# QUOTED PASSAGE
-=-=-
## Description
This notebook is for generating tables and corresponding files that contain mappings between plant gene identifiers from the dataset of interest, the gene symbols of orthologous human genes, and a description of the disease phenotype that is associated with that human gene symbol, where this information is known. The mappings between plant gene identifiers and human orthologs are identfied using [PantherDB](http://www.pantherdb.org/), and the associations between human gene symbols and disease phenotypes are identified using [OMIM](https://omim.org/). The purpose of mapping the dataset of plant gene identifiers to this information is to test if there are disease phenotypes that are phenologs or highly associated with groups of plant genes based on their phenotype descriptions. 

In [1]:
from collections import defaultdict
import pandas as pd
import urllib.request
import json
import time
import sys

sys.path.append("../../oats")
from oats.utils.utils import flatten
from _hidden import omim_api_key

pd.set_option('display.max_rows', 500)
pd.set_option('display.max_columns', 500)
pd.set_option('display.width', 1000)
-=-=-
# GIVEN DATA
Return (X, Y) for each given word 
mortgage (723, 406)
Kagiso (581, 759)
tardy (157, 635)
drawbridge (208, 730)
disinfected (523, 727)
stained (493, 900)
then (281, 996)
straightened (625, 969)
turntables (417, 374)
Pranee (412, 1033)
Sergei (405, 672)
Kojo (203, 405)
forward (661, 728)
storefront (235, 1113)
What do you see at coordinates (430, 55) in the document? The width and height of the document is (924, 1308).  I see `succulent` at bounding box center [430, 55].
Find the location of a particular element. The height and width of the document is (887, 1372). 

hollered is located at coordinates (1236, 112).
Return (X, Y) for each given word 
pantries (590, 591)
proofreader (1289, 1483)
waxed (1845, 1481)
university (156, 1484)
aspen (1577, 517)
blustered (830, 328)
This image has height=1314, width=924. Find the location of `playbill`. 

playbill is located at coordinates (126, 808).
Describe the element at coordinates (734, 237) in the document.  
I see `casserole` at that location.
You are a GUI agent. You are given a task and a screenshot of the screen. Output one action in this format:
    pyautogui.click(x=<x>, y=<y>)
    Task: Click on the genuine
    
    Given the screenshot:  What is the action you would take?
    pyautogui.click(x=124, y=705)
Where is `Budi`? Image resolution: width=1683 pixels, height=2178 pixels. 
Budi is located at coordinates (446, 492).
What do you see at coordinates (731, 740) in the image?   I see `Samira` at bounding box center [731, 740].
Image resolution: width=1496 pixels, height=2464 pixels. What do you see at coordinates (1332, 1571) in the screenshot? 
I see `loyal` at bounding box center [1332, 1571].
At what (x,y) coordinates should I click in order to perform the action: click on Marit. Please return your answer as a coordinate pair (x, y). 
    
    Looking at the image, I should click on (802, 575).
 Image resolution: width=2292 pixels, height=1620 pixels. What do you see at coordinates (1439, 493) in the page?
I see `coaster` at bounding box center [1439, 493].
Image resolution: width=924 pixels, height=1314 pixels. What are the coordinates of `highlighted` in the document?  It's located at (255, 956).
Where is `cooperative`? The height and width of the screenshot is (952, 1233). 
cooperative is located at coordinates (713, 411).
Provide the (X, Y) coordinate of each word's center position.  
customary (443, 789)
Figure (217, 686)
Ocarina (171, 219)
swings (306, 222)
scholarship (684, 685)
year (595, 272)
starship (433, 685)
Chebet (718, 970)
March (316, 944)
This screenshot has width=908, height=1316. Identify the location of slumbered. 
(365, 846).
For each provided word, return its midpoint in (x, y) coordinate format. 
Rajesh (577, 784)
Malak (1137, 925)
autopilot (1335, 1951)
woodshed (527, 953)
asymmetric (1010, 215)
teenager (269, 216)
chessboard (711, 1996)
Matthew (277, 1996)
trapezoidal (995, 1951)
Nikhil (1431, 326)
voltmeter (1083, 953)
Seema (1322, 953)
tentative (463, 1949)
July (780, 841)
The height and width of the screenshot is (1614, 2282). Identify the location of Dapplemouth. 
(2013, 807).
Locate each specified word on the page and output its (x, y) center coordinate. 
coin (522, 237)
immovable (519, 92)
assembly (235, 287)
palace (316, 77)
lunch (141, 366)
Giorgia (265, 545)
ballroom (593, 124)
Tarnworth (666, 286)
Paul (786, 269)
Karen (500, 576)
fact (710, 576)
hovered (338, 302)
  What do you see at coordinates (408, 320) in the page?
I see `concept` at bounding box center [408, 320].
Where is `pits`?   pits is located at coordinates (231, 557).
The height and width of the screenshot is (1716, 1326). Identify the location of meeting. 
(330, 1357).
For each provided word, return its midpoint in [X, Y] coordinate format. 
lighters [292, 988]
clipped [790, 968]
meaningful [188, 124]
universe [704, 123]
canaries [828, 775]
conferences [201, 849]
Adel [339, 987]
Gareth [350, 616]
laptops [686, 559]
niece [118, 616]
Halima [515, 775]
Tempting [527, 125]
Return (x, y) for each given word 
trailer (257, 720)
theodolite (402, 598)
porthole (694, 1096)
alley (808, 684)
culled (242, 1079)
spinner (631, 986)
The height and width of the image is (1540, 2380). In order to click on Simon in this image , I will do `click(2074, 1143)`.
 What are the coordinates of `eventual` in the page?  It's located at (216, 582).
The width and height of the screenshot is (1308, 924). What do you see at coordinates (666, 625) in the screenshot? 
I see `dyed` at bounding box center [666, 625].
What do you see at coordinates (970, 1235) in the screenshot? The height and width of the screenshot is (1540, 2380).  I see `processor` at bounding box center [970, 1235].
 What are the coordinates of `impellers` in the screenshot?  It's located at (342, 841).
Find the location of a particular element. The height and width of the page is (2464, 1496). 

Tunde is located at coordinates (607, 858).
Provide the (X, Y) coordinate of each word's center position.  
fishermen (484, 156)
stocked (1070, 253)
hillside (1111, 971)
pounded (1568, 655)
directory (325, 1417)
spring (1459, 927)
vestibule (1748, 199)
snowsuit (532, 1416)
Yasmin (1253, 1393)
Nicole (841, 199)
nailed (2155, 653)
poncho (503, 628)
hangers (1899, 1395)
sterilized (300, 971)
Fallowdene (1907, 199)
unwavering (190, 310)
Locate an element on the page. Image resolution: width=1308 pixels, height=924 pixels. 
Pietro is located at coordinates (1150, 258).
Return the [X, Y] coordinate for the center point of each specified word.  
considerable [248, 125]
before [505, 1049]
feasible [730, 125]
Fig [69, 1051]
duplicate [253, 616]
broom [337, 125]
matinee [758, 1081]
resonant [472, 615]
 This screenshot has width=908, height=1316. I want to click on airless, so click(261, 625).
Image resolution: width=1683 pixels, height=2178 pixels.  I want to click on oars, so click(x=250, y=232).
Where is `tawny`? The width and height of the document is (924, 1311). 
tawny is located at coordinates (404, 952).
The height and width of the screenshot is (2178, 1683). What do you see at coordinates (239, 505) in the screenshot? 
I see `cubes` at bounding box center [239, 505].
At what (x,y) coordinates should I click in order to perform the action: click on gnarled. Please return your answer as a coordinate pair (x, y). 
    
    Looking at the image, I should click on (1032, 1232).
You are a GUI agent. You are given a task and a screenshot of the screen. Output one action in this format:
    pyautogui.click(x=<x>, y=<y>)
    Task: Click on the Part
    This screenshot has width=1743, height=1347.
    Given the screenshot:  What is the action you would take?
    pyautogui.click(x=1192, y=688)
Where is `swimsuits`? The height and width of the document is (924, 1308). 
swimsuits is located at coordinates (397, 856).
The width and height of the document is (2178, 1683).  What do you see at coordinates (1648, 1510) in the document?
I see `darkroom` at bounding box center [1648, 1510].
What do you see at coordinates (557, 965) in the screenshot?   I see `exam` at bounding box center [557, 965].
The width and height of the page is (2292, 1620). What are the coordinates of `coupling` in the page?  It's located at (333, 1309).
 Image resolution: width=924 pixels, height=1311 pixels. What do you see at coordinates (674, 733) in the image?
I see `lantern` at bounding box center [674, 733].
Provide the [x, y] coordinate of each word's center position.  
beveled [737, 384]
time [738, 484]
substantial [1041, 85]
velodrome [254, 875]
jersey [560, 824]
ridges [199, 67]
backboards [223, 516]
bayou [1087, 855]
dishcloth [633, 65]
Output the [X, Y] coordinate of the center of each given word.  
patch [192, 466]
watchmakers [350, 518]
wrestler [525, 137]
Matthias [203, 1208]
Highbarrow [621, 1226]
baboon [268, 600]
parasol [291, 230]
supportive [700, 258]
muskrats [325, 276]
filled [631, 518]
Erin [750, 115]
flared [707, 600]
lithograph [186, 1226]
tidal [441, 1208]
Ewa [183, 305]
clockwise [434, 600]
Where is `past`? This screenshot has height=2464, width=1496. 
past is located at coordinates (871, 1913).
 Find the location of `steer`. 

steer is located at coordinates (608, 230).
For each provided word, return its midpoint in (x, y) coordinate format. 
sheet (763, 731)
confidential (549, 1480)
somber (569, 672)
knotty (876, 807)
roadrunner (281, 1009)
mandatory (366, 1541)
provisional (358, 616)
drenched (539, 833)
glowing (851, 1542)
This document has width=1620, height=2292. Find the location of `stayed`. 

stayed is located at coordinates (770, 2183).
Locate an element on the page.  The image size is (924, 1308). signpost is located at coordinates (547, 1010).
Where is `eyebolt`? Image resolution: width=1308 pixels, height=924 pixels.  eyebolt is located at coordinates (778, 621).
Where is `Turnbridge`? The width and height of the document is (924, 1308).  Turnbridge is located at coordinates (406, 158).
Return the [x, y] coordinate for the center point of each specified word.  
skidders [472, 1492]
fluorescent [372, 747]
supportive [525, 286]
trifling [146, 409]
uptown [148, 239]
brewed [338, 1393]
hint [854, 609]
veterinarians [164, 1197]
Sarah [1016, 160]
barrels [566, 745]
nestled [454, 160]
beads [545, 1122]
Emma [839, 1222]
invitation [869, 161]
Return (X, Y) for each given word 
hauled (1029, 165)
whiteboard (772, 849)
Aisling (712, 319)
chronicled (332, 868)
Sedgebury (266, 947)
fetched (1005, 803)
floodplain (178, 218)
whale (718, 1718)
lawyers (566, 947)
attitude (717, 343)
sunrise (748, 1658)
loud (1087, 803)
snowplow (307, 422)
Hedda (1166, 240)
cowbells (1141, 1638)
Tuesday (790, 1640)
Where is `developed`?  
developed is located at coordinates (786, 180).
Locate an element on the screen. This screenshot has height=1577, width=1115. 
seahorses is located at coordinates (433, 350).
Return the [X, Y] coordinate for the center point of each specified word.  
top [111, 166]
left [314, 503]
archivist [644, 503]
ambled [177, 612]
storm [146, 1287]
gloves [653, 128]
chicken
-=-=-
# PARTS OF THE EXERCISE
A – In the notebook, which resource supplies the associations between human gene symbols and disease phenotypes?
B – Summarize the notebook in two sentences.
C – Resume the notebook after its last line.
The rows have no connection to the notebook.

# TASK-BY-TASK ANSWERS
A – OMIM.

B – The notebook builds tables and files that map plant gene identifiers to the gene symbols of orthologous human genes and, where known, to the disease phenotypes associated with those human genes, using PantherDB for the ortholog mappings and OMIM for the disease associations. This mapping is meant to test whether certain disease phenotypes are phenologs of, or highly associated with, groups of plant genes based on their phenotype descriptions.

C –
In [2]:
# Script needs this information in the shape dict[organism name]-->[gene1, gene2, gene3, ...]
input_data = pd.read_table("/Users/irbraun/Desktop/Locus_Germplasm_Phenotype_20180702.txt")
gene_names = pd.unique(input_data["LOCUS_NAME"].values)

# Subset the gene names to not query PantherDB for the entire dataset at once, and name file accordingly.
lower_index = 4800
upper_index = 6000
gene_names = gene_names[lower_index:upper_index]
input_data = {"ARATH":gene_names}
mim2gene_filename = "../data/gene_related_files/omim/mim2gene_irb_cleaned.txt"
temp_df_filename = "../data/scratch/arabidopsis_orthologs_df_{}_to_{}.csv".format(lower_index,upper_index)
full_df_filename = "../data/orthology_related_files/arabidopsis_panther_omim_irb_{}_to_{}.csv".format(lower_index,upper_index)

### Querying PantherDB for Human Orthologs of Plant Genes

This text is copied from [this page](http://www.pantherdb.org/help/PANTHERhelp.jsp#V.A.).

Search via a URL

The following parameters are required.
1. type - This refers to the search type and should be specified as "matchingOrtholog"
2. inputOrganism - The organism/genome being queried by the search term(s)
3. targetOrganism -  Target organism for ortholgos from search.  Multiple organisms can be specified, separated by commas
4. orthologType - LDO or all - LDO will return only least diverged ortholog for each gene (single "best" ortholog), and all will return all orthologs if more than one
5. searchTerm - query terms, these should optimally be Uniprot of MOD gene identifiers, but, other identifiers are supported such as gene symbols.  Maximum of 10 query terms can be submitted, separated by commas.

For the inputOrganism and targetOrganism, the 5-letter Uniprot code is used, see the Short Name field on the [summaryStats](http://www.pantherdb.org/panther/summaryStats.jsp) page for a list of available organisms and the associated codes.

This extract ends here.